Source material =
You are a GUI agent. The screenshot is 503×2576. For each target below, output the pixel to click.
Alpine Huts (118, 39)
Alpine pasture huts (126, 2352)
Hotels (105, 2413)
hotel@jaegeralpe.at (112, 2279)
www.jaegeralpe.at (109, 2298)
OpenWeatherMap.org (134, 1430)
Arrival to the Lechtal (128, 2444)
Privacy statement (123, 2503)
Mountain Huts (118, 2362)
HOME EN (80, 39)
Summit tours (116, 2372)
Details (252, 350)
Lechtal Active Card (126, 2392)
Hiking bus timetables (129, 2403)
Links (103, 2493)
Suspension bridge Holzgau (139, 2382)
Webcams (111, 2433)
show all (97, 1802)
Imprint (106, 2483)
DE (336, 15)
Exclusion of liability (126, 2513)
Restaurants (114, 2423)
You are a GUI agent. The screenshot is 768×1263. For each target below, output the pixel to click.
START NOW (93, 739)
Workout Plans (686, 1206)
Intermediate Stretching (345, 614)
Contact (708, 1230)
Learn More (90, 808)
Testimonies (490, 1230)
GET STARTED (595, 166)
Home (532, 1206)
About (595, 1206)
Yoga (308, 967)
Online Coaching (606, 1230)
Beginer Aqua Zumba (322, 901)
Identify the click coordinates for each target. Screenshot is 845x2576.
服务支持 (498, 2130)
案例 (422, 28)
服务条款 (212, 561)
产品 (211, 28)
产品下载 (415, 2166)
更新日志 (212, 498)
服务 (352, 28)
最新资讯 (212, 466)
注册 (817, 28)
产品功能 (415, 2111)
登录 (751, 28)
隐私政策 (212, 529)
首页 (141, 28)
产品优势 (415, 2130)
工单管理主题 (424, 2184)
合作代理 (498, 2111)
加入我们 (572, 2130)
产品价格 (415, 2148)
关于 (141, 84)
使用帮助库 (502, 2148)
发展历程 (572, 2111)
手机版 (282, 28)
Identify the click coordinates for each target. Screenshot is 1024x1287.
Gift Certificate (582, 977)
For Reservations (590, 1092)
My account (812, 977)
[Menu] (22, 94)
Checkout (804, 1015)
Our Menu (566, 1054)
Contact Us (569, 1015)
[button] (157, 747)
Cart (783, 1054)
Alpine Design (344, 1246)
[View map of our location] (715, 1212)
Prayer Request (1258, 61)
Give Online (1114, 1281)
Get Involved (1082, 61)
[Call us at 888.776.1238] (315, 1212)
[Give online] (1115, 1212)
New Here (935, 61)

Problem to work on =
Copy the entries verbatim, from the line containing "Intermediate Stretching (345, 614)" through the end of the entries.

Answer to this exercise =
Intermediate Stretching (345, 614)
Contact (708, 1230)
Learn More (90, 808)
Testimonies (490, 1230)
GET STARTED (595, 166)
Home (532, 1206)
About (595, 1206)
Yoga (308, 967)
Online Coaching (606, 1230)
Beginer Aqua Zumba (322, 901)
Identify the click coordinates for each target. Screenshot is 845x2576.
服务支持 (498, 2130)
案例 (422, 28)
服务条款 (212, 561)
产品 (211, 28)
产品下载 (415, 2166)
更新日志 (212, 498)
服务 (352, 28)
最新资讯 (212, 466)
注册 (817, 28)
产品功能 (415, 2111)
登录 (751, 28)
隐私政策 (212, 529)
首页 (141, 28)
产品优势 (415, 2130)
工单管理主题 (424, 2184)
合作代理 (498, 2111)
加入我们 (572, 2130)
产品价格 (415, 2148)
关于 (141, 84)
使用帮助库 (502, 2148)
发展历程 (572, 2111)
手机版 (282, 28)
Identify the click coordinates for each target. Screenshot is 1024x1287.
Gift Certificate (582, 977)
For Reservations (590, 1092)
My account (812, 977)
[Menu] (22, 94)
Checkout (804, 1015)
Our Menu (566, 1054)
Contact Us (569, 1015)
[button] (157, 747)
Cart (783, 1054)
Alpine Design (344, 1246)
[View map of our location] (715, 1212)
Prayer Request (1258, 61)
Give Online (1114, 1281)
Get Involved (1082, 61)
[Call us at 888.776.1238] (315, 1212)
[Give online] (1115, 1212)
New Here (935, 61)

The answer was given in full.